### OPDRACHT
Zet het reisverslag over Broome hieronder voort, te beginnen na de laatste regel.

### TEKSTFRAGMENT
══════════
Het boottochtje op zich zelf was al heel aangenaam en de uitleg van Jenny verduidelijkte heel veel. Ook de laatste fase, bezoek aan de winkel, verliep heel vlot en niet al te pijnlijk: het bleef voor Berna bij een paar oorbellen met elk een mooie Keshi parel. Berna deed ze gelijk in en draagt ze sindsdien elke dag. Nora had besloten om aan de verleiding te weerstaan, ze had trouwens pas een nieuwe camera gekocht wat eigenlijk niet was voorzien.
Jenny bracht ons ook weer in vliegende vaart terug naar de camping waar we na het middageten wat gingen rusten, mailen en boodschappen doen.
Ten slotte maakten we bij zonsondergang nog een korte maar mooie strandwandeling op het strand van Broome.


Donderdag 16 november.
══════════
### RECORDS
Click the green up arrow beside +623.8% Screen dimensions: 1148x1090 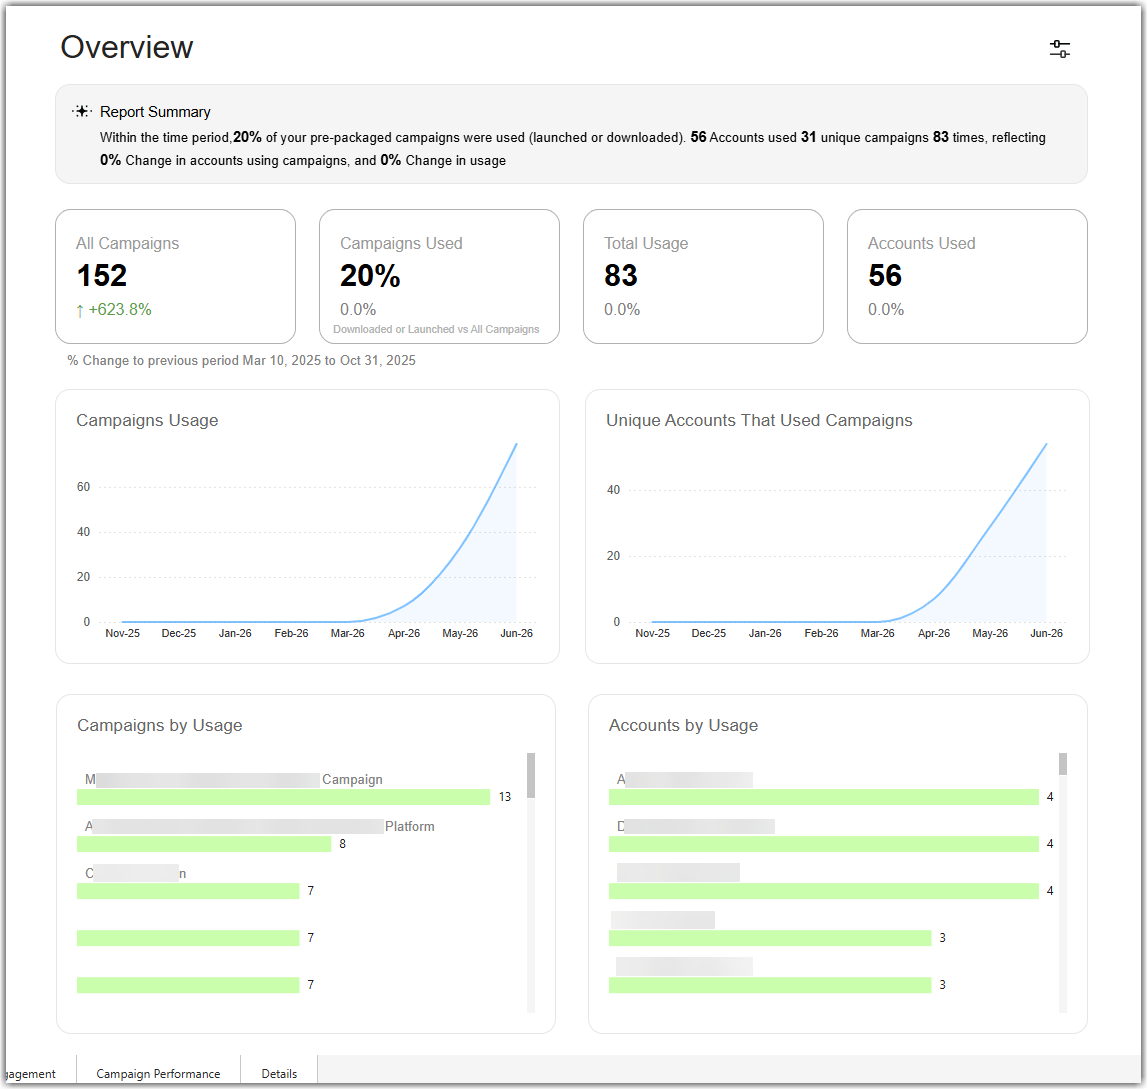[80, 310]
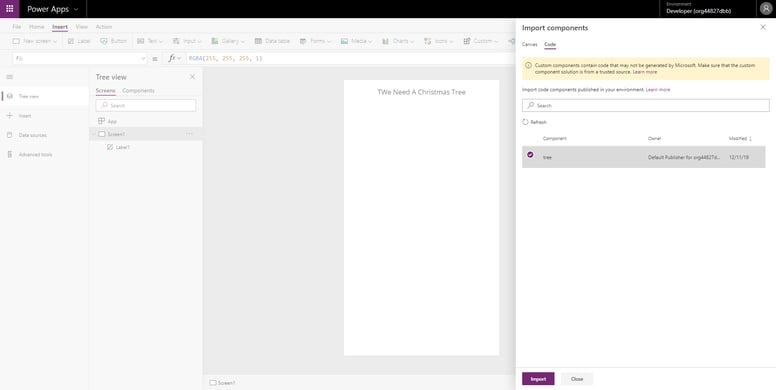Collapse the Screen1 tree node
776x390 pixels.
pyautogui.click(x=94, y=134)
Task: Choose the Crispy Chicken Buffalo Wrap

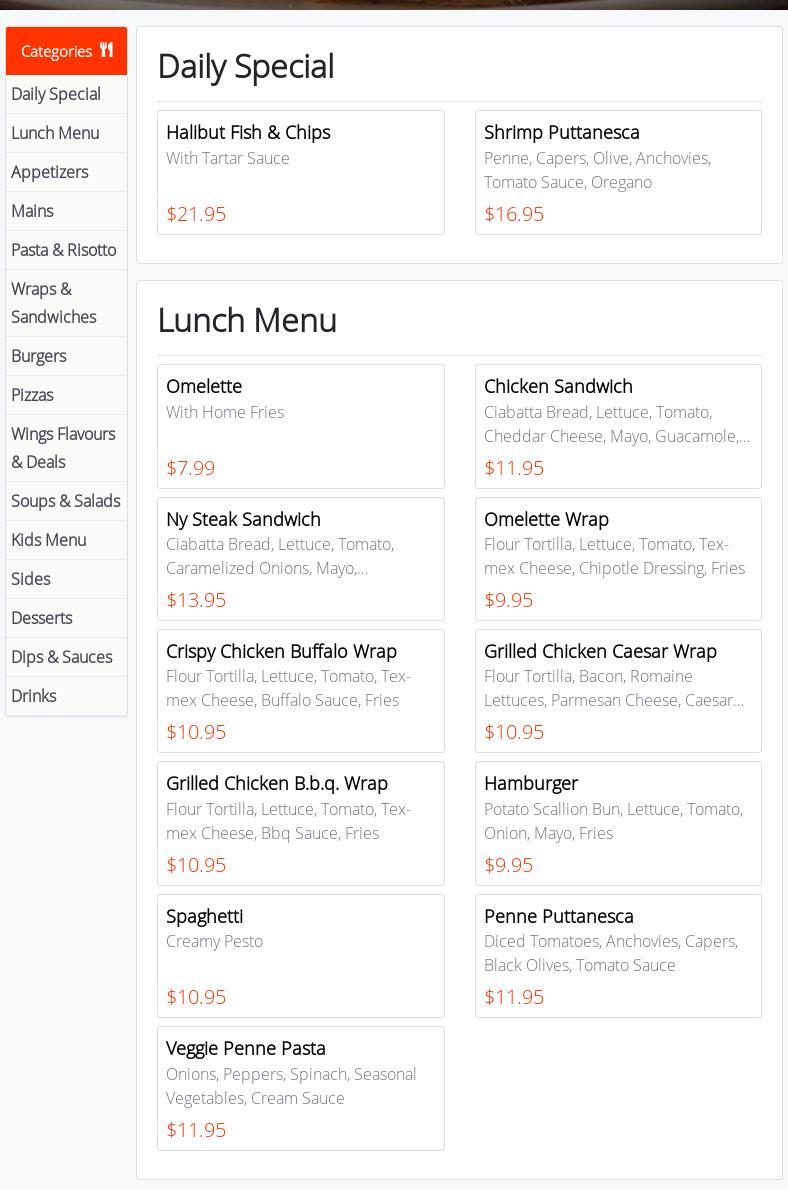Action: (300, 691)
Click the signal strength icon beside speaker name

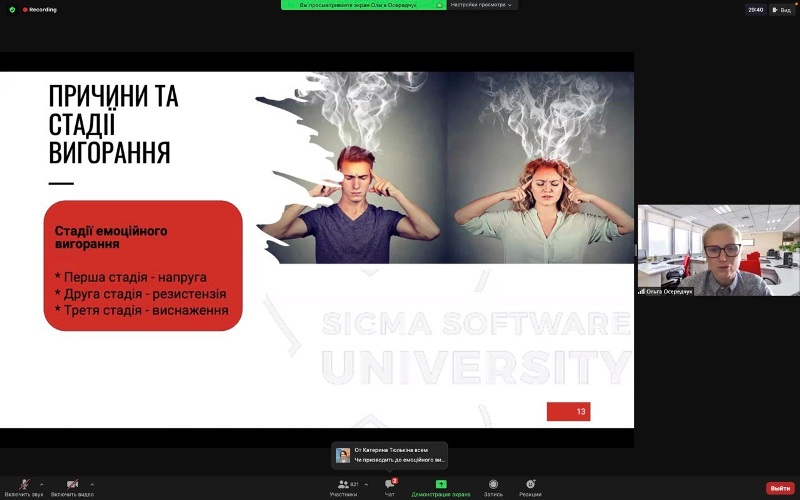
══════════
### ANTWOORD
Om 7u15 vertrokken we al richting Port Hedland met de bedoeling om halverwege een overnachtingsplaats te zoeken bij Eighty Mile Beach 280 km van Broome. De weg was weer zeer eentonig en dus met weinig afleiding. Onderweg was er maar één roadhouse waar we stopten voor een rustpauze en koffie voor de chauffeur. De zijweg naar de camping (10 km) bleek niet verhard en werd omschreven als corrugated. Na 100 m wisten we wat dat betekende want ondanks de voorzichtige chauffeur hotste en botste alles in de kampeerwagen dat het een lieve lust was. Berna was deze dag de passagier en vloog af en toe bijna tegen het plafond (gelukkig gordel aan). Haar grootste vrees gold echter de airco waarvan het voorpaneel een vreemde uitstulping begon te vertonen die precies groter werd naarmate de auto meer daverde. Op de kampeerplaats aangekomen (zeer eenvoudig maar ook zeer goedkoop) vonden we snel een goed plaatsje. In de kampeerwagen bleek alles nog normaal te werken. De camping gaf via een achterpoortje uit op het prachtige en bijna verlaten strand dat zoals de naam aangaf oneindig leek.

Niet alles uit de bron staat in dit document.